PROBLEM TO WORK ON: In the data that follows, each entry is to be restated exactly.
(EXERCISE INPUT Opens)
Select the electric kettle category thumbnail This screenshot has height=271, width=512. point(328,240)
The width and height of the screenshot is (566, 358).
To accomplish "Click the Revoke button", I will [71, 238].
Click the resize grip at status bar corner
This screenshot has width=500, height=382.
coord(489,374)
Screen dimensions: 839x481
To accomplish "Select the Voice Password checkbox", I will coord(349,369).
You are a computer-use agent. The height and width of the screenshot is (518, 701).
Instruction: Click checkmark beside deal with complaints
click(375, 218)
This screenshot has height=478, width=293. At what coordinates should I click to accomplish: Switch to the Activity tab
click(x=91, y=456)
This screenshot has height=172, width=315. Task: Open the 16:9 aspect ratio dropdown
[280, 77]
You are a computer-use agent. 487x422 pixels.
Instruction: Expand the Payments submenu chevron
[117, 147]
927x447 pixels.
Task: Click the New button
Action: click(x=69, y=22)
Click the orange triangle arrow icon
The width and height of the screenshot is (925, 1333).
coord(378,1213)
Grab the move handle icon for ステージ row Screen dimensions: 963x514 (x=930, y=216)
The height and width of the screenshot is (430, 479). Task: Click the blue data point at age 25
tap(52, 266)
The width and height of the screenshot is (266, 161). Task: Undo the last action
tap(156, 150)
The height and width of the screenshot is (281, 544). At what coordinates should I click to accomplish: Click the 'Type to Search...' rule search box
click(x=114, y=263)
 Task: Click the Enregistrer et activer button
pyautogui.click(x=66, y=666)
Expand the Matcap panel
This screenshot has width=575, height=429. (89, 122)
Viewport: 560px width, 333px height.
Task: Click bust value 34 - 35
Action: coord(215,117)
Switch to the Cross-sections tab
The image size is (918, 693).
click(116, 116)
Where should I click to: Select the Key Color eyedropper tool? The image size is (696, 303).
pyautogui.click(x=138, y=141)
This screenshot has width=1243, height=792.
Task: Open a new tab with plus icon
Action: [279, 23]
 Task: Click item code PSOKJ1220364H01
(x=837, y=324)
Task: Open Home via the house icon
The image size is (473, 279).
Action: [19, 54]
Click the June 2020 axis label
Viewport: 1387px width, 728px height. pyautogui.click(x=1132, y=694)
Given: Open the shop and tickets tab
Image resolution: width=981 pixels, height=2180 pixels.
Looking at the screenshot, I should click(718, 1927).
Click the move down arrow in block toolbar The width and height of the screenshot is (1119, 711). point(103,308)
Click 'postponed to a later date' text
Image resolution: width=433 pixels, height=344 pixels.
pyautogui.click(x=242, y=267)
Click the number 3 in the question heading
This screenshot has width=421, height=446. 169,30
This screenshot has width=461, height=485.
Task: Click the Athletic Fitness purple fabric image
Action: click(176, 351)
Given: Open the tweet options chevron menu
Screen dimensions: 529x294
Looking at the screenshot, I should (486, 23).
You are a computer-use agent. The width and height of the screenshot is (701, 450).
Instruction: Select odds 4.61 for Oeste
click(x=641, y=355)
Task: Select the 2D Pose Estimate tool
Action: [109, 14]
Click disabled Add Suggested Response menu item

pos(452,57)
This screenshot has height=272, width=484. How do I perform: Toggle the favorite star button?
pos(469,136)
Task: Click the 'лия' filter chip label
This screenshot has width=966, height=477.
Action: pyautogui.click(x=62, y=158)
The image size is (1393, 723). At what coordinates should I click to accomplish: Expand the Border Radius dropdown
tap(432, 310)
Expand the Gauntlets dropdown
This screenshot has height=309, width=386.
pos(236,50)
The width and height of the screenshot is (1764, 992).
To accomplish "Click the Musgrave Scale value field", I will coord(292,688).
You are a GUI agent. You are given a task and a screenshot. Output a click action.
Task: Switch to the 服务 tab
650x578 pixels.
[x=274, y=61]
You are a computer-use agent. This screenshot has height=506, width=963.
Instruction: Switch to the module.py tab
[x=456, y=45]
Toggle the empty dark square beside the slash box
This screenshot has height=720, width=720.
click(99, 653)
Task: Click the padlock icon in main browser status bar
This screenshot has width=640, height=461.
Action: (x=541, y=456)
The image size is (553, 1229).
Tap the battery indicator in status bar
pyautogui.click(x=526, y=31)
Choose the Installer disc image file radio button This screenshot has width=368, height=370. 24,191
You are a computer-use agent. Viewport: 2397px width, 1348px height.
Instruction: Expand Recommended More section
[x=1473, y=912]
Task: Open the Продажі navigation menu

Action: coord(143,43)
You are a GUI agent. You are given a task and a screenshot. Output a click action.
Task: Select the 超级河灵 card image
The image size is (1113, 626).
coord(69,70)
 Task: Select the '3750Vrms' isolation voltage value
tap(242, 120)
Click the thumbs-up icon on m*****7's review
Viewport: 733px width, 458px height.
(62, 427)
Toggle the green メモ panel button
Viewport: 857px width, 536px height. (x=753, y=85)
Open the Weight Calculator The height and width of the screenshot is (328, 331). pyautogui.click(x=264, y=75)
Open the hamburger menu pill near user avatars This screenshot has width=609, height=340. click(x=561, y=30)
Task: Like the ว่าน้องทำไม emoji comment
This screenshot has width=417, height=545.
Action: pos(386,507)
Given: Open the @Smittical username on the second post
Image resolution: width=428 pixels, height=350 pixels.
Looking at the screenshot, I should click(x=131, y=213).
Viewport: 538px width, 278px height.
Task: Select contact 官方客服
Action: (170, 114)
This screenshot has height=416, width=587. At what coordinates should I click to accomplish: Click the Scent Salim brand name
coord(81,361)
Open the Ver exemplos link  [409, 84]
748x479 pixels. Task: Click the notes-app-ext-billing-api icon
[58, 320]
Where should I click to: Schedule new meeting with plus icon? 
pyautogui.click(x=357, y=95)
(EXERCISE INPUT Closes)
WRITTEN SOLUTION:
Select the electric kettle category thumbnail This screenshot has height=271, width=512. point(328,240)
The width and height of the screenshot is (566, 358).
To accomplish "Click the Revoke button", I will [71, 238].
Click the resize grip at status bar corner
This screenshot has width=500, height=382.
coord(489,374)
Screen dimensions: 839x481
To accomplish "Select the Voice Password checkbox", I will coord(349,369).
You are a computer-use agent. The height and width of the screenshot is (518, 701).
Instruction: Click checkmark beside deal with complaints
click(375, 218)
This screenshot has height=478, width=293. At what coordinates should I click to accomplish: Switch to the Activity tab
click(x=91, y=456)
This screenshot has height=172, width=315. Task: Open the 16:9 aspect ratio dropdown
[280, 77]
You are a computer-use agent. 487x422 pixels.
Instruction: Expand the Payments submenu chevron
[117, 147]
927x447 pixels.
Task: Click the New button
Action: click(x=69, y=22)
Click the orange triangle arrow icon
The width and height of the screenshot is (925, 1333).
coord(378,1213)
Grab the move handle icon for ステージ row Screen dimensions: 963x514 (x=930, y=216)
The height and width of the screenshot is (430, 479). Task: Click the blue data point at age 25
tap(52, 266)
The width and height of the screenshot is (266, 161). Task: Undo the last action
tap(156, 150)
The height and width of the screenshot is (281, 544). At what coordinates should I click to accomplish: Click the 'Type to Search...' rule search box
click(x=114, y=263)
 Task: Click the Enregistrer et activer button
pyautogui.click(x=66, y=666)
Expand the Matcap panel
This screenshot has width=575, height=429. (89, 122)
Viewport: 560px width, 333px height.
Task: Click bust value 34 - 35
Action: coord(215,117)
Switch to the Cross-sections tab
The image size is (918, 693).
click(116, 116)
Where should I click to: Select the Key Color eyedropper tool? The image size is (696, 303).
pyautogui.click(x=138, y=141)
This screenshot has width=1243, height=792.
Task: Open a new tab with plus icon
Action: [279, 23]
 Task: Click item code PSOKJ1220364H01
(x=837, y=324)
Task: Open Home via the house icon
The image size is (473, 279).
Action: [19, 54]
Click the June 2020 axis label
Viewport: 1387px width, 728px height. pyautogui.click(x=1132, y=694)
Given: Open the shop and tickets tab
Image resolution: width=981 pixels, height=2180 pixels.
Looking at the screenshot, I should click(718, 1927).
Click the move down arrow in block toolbar The width and height of the screenshot is (1119, 711). point(103,308)
Click 'postponed to a later date' text
Image resolution: width=433 pixels, height=344 pixels.
pyautogui.click(x=242, y=267)
Click the number 3 in the question heading
This screenshot has width=421, height=446. 169,30
This screenshot has width=461, height=485.
Task: Click the Athletic Fitness purple fabric image
Action: click(176, 351)
Given: Open the tweet options chevron menu
Screen dimensions: 529x294
Looking at the screenshot, I should (486, 23).
You are a computer-use agent. The width and height of the screenshot is (701, 450).
Instruction: Select odds 4.61 for Oeste
click(x=641, y=355)
Task: Select the 2D Pose Estimate tool
Action: [109, 14]
Click disabled Add Suggested Response menu item

pos(452,57)
This screenshot has height=272, width=484. How do I perform: Toggle the favorite star button?
pos(469,136)
Task: Click the 'лия' filter chip label
This screenshot has width=966, height=477.
Action: pyautogui.click(x=62, y=158)
The image size is (1393, 723). At what coordinates should I click to accomplish: Expand the Border Radius dropdown
tap(432, 310)
Expand the Gauntlets dropdown
This screenshot has height=309, width=386.
pos(236,50)
The width and height of the screenshot is (1764, 992).
To accomplish "Click the Musgrave Scale value field", I will coord(292,688).
You are a GUI agent. You are given a task and a screenshot. Output a click action.
Task: Switch to the 服务 tab
650x578 pixels.
[x=274, y=61]
You are a computer-use agent. This screenshot has height=506, width=963.
Instruction: Switch to the module.py tab
[x=456, y=45]
Toggle the empty dark square beside the slash box
This screenshot has height=720, width=720.
click(99, 653)
Task: Click the padlock icon in main browser status bar
This screenshot has width=640, height=461.
Action: (x=541, y=456)
The image size is (553, 1229).
Tap the battery indicator in status bar
pyautogui.click(x=526, y=31)
Choose the Installer disc image file radio button This screenshot has width=368, height=370. 24,191
You are a computer-use agent. Viewport: 2397px width, 1348px height.
Instruction: Expand Recommended More section
[x=1473, y=912]
Task: Open the Продажі navigation menu

Action: coord(143,43)
You are a GUI agent. You are given a task and a screenshot. Output a click action.
Task: Select the 超级河灵 card image
The image size is (1113, 626).
coord(69,70)
 Task: Select the '3750Vrms' isolation voltage value
tap(242, 120)
Click the thumbs-up icon on m*****7's review
Viewport: 733px width, 458px height.
(62, 427)
Toggle the green メモ panel button
Viewport: 857px width, 536px height. (x=753, y=85)
Open the Weight Calculator The height and width of the screenshot is (328, 331). pyautogui.click(x=264, y=75)
Open the hamburger menu pill near user avatars This screenshot has width=609, height=340. click(x=561, y=30)
Task: Like the ว่าน้องทำไม emoji comment
This screenshot has width=417, height=545.
Action: pos(386,507)
Given: Open the @Smittical username on the second post
Image resolution: width=428 pixels, height=350 pixels.
Looking at the screenshot, I should click(x=131, y=213).
Viewport: 538px width, 278px height.
Task: Select contact 官方客服
Action: (170, 114)
This screenshot has height=416, width=587. At what coordinates should I click to accomplish: Click the Scent Salim brand name
coord(81,361)
Open the Ver exemplos link  [409, 84]
748x479 pixels. Task: Click the notes-app-ext-billing-api icon
[58, 320]
Where should I click to: Schedule new meeting with plus icon? 
pyautogui.click(x=357, y=95)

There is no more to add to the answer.